Cuando aprobó el Bachillerato hizo el ingreso para Magisterio, pero se retiró a tiempo al comprobar que no estaba preparado para enseñar. Eran tiempos de dudas, de no saber qué camino coger, por lo que optó por irse al servicio militar, nada menos que a la Legión y a Ceuta cuando era la Legión de verdad, aquella de los primeros tatuajes y de los botones de la casaca abiertos aunque fuera diciembre. También aprendió mucho. Le enseñaron lo que era la disciplina de verdad, la que le hacía falta, y aprendió que es más fácil obedecer que mandar y que es mejor ser segundo que primero, hacer lo que hubiera que hacer y pasar desapercibido.
Fue en 1969, ya licenciado, cuando se centró de nuevo en los estudios y quiso labrarse un futuro. Escogió el mismo camino de su padre, Medicina y se lo tomó como un sacerdocio. Cuando empezó a ejercer aprendió que no se puede ser médico de cuatro a ocho, o de diez a una, sino a todas horas,en cualquier momento. Ejerció en Puertollano, en las minas de Almadén cuando la actividad era todavía frenética, en Huércal Overa y en el hospital de Torrecárdenas. Además, puso una consulta de traumatología, primero en la calle Reyes Católicos y después en su domicilio de la calle Emilio Ferrera, por la que ha pasado todo el barrio en los últimos treinta años. El tiempo libre que le dejó el trabajo lo aprovechó para viajar. En su búsqueda por el sitio perfecto se encontró con Cuba. La experiencia le cambió la vida. Se enamoró de Cuba después de recorrer sus calles, de beber en sus bares y de enamorarse de una cubana. Se quedó sorprendido cuando fue por primera vez, al comprobar que aquello era España, que tenía la sensación de haber estado allí cientos de veces, que toda aquella gente era conocida.

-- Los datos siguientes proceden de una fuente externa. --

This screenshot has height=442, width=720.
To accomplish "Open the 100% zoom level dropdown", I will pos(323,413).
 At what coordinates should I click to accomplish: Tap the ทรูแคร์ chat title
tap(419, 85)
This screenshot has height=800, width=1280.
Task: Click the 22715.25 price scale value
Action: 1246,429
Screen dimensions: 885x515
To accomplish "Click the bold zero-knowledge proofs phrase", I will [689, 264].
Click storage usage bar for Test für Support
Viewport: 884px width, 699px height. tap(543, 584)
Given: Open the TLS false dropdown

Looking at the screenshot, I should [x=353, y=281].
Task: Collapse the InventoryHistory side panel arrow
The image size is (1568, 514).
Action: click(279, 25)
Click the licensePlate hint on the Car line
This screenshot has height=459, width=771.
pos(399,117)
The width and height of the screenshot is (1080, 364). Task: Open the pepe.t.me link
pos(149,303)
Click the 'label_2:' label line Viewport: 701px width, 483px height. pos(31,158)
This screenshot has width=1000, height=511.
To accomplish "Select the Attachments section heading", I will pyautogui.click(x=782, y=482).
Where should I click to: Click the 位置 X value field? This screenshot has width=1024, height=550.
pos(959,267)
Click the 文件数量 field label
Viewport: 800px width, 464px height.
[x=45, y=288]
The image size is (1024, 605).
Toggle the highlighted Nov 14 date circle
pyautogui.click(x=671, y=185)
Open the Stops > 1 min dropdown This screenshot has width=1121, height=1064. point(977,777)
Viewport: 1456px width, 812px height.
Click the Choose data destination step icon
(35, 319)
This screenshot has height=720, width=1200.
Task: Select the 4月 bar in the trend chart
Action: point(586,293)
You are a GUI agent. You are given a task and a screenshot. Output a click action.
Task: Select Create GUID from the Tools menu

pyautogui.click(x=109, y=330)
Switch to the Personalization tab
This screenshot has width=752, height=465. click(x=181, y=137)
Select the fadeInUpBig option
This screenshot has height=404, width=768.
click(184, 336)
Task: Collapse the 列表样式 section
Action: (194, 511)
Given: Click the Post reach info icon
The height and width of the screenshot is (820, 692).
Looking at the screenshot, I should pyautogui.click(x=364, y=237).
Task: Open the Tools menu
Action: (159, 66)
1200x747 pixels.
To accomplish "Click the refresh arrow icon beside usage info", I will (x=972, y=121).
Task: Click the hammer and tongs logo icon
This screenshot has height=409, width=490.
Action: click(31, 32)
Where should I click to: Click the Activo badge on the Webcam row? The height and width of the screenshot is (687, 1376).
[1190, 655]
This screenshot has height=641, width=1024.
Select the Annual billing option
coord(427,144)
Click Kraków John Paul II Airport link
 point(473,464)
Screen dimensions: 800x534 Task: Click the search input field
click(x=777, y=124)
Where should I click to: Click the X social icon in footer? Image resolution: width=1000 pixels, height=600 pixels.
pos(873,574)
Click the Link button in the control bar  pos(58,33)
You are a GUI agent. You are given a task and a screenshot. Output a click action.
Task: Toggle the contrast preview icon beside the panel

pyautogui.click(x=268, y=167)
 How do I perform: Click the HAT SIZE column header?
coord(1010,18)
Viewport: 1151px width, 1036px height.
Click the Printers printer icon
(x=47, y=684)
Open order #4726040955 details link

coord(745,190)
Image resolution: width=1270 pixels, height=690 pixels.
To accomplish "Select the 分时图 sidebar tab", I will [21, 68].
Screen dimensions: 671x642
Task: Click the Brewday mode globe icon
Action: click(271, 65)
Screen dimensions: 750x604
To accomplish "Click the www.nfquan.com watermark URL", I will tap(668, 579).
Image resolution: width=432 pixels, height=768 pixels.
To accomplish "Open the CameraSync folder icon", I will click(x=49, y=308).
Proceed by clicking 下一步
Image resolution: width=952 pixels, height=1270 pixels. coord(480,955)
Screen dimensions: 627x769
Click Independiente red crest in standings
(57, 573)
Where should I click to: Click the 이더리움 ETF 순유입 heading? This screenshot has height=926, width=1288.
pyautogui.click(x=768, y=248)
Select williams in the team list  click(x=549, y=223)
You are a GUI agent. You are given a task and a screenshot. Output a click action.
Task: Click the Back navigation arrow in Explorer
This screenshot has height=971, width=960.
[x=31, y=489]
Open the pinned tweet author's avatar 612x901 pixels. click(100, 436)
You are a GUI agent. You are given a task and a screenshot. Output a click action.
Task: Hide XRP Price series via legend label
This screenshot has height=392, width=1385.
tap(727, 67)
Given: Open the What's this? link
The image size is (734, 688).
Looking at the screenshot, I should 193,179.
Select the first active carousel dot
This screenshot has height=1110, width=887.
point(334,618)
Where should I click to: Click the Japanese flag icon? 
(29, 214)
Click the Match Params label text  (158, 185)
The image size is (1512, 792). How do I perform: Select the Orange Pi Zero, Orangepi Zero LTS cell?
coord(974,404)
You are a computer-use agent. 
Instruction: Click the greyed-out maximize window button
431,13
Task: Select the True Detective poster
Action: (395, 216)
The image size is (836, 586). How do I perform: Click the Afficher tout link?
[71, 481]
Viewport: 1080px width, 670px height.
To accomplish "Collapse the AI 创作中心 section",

Después de una vida intensa, Cristóbal acabó recluido en su barrio, habitando otra isla, la que iba del salón de su casa al estanco y al bar de la calle de las Tiendas, donde siempre encontraba un amigo con el que compartir. Sus días transcurrían serenos, sin prisas, sin trabajo, gestando ideas en el sillón de su despacho, donde vivía rodeado de libros viejos, de papeles y de sombreros, y donde el retrato de su mujer cubana presidía la pared principal y la llenaba de nostalgias.